İslamcılığın yeni bir arayışa çıktığı bir zemine tanıklık ettiğimiz demlerdeyiz. Yaşanan bu tarihsel süreçten yeterli tecrübeyi elde ederek bu idrak üzerinden yeni bir hamleye açıklık kazandırmak şart olmuştur. İslamcılığın ontolojisini oluşturan İslam’ın bugünü Müslüman kılma arayışı ve İslam düşüncesi içinde içtihat edebilmeyi zemin olarak kurduktan sonra İslamcılığın üçüncü ontolojik zemini ise şahitlik/örneklik olacaktır. Çünkü düşünce eylem birlikteliği ancak bize yeni bir sosyal gerçekliğin inşasına faydası olur. İşte bu durumun gerçekleştirilebilmesi için gerekli olan şuurlu bir entelektüel kadronun sahici ve sahih bir düşünce zeminini etki ve tepkinin dışında anı Müslüman kılma ve onu yorumlama üzerinden kurması elzemdir. Bu kurulan zeminin yaşamda bir karşılığının oluşması için örnekliğe olan ihtiyaç açıktır. Bu örneklik üzerinden bir sosyal gerçeklik kurularak ahalinin de bu sahih ve sahici İslam ile ilişki kurmasına imkân tanınabilir. Burada İslamcılığın, bu ontolojiyi selam/barış üzerine ikame etmesi kaçınılmazdır. Savaş kaçınılmaz olsa da barışı asli olana tekabül eder. Bu barış, sadece diğer inanç sahipleri ile sınırlı olmadan, varlığa çıkmış her varlık ile kurulacak temelin işareti olmalıdır.

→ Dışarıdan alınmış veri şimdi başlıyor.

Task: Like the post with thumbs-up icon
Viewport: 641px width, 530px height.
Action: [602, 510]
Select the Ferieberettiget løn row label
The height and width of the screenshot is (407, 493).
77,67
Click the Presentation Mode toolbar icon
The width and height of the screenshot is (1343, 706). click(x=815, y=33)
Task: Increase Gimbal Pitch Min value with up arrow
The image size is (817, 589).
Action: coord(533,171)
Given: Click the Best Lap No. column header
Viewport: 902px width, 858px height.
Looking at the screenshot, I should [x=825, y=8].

İslamcılığın sosyal teorisi bağlamında selam/barışın ontolojik bir karşılığı vardır. Bu barışın temelini kişinin kendisi ile barışık olmasıdır. Kişinin kendisi ile barışık olması sağlam bir karakterin inşa edilmesinin vazgeçilmezidir. Kişinin kendisi ile barışık olmanın kendisine kazandırdığı tecrübe ile başkası/öteki ile de barış içinde varlığını sürdürmelidir. Bu barışıklığın temelini ise Allah ile kuracağı barışıklığın yapısıdır. Kişi, salt ilahi rızaya dayalı bir hayatı şuur seviyesinde kurduğu zaman; onun sevgisinin ve nefretinin temelini de kendi isteği değil, ilahi rızaya matuf oluşu ile belirginlik kazanır. Bu öteki ile barışık olmanın olmazsa olmazıdır. İnsanların kendi aralarındaki çatışmayı belirleyen şey isteklerin farklılaşmasıdır. Bu farklılaşma kaotik bir zemin kurar. İşte istekler yerini ilahi rızaya bıraktığı zaman barış artık elzem bir olguya dönüşür.

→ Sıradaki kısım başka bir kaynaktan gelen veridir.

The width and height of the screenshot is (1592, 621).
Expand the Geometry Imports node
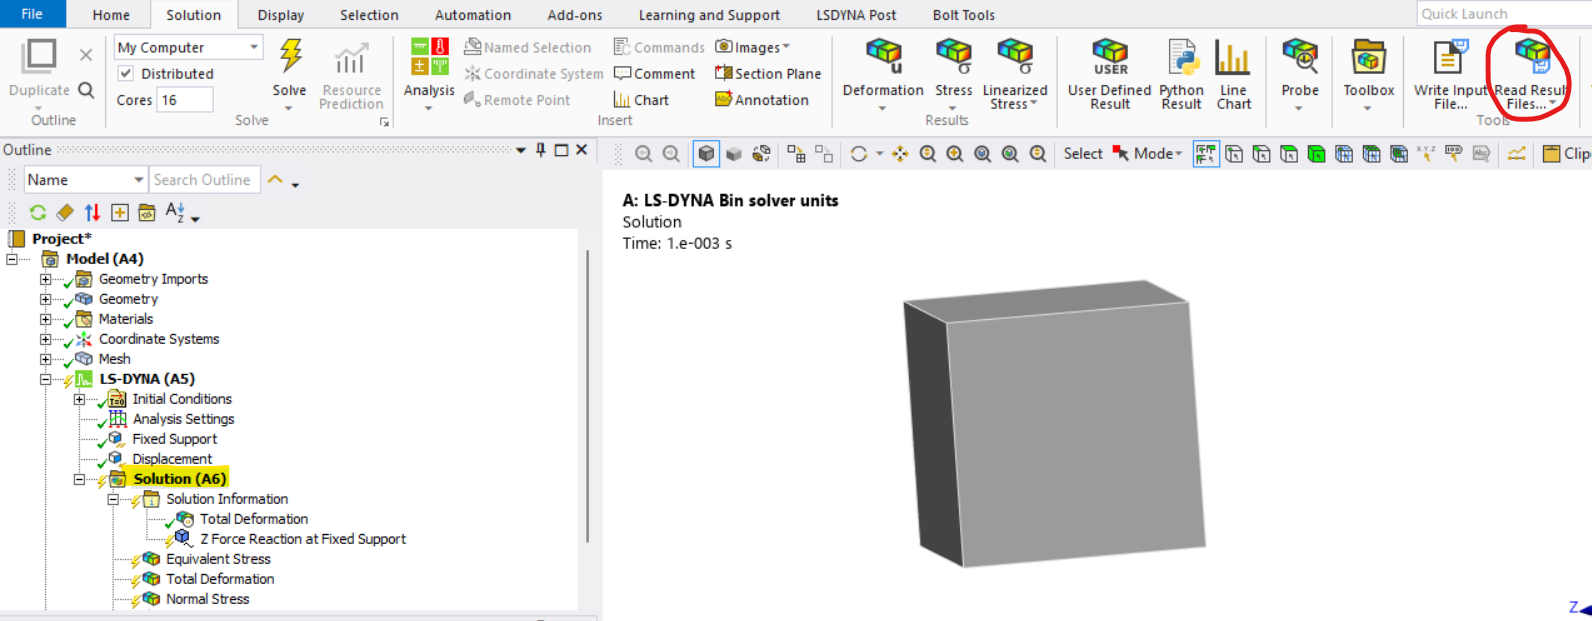pos(45,279)
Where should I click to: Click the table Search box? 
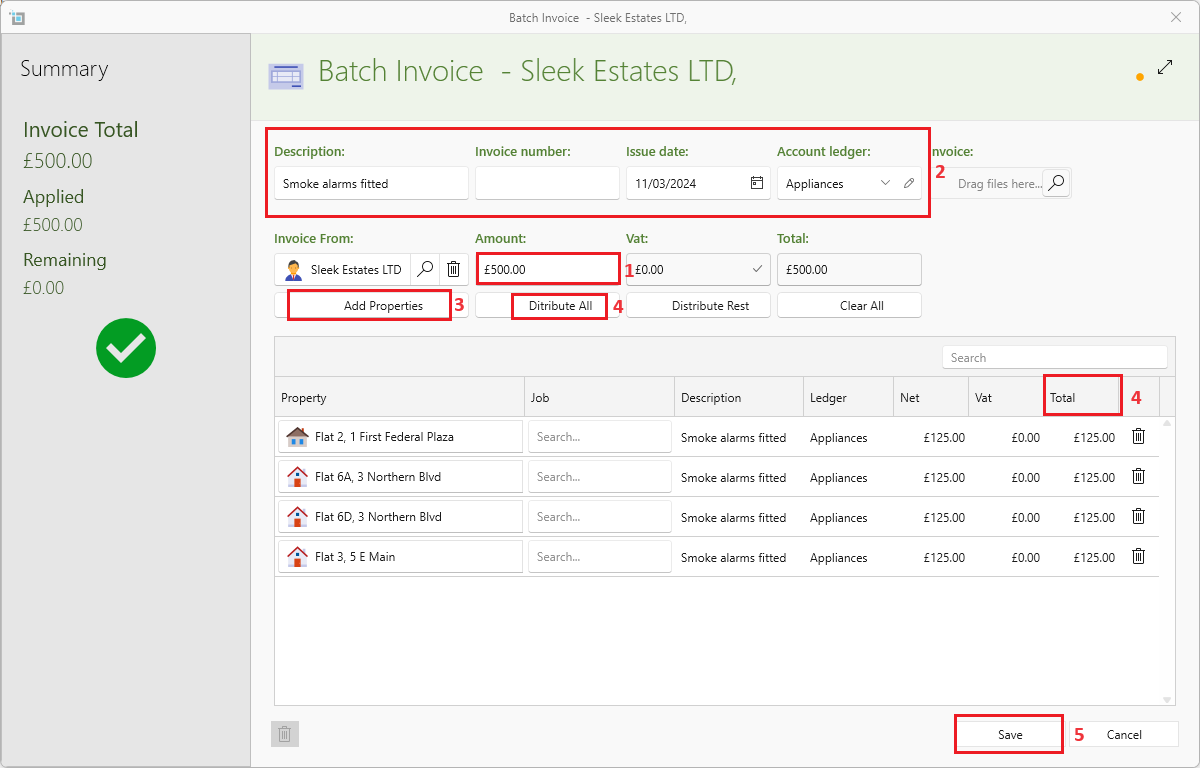coord(1054,357)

Bu barışın teminatı ise Adalet duygusudur. Adalet, her şeyin kendi amacını gerçekleştirmeye matuf bir çabanın içinde olmasını teminat altına almaktır. Yani zorlayıcı bir güç üzerinden varlığı ve insanları kendi doğalarının dışına sürüklememe zeminidir adalet… Bu temel gerçeği sosyal bir gerçekliğe taşımak ise her varlığın kendisine ontolojik olarak yüklenmiş amacı gerçekleştirmesine dayalı yeryüzünün bir imtihan oluşunu kabullenmektir. Bu kabul ediş, kişilerin hangi inanç sistemine inanmak istediğinin önündeki engelleri kaldırır. Bir hakikati dillendirmek, onu gündeme taşımak ile zorlayıcı bir güç ile ona inanmaya çağırmak arasında derin bir fark vardır. İmtihan oluşumuz İslamcılığın ontolojisinin ilişkiler ağındaki temelini kurar. Varlığın yaratılış amacına uygun hareket kabiliyeti sağlamasının önündeki engellerin kaldırılması Müslüman açısından bir sorumluluktur. Bu yüzden cebri davranış asla kabul edilemez, saldırı asla kabul edilemez, psikolojik baskı kurarak kişileri bir yere davet etmek asla kabul edilemezdir… Zaten bu üç şıkkı terk ettiğiniz zaman adaleti sağlar ve barışı ikame edersiniz. Mesele de bu değil mi? Yaşamda adaletin ikamesi, sorumluluğu taşıyan bir özgürlük ve birlikte yaşamayı gerçekleştirme… Bu İslamcılığın temel hedefidir.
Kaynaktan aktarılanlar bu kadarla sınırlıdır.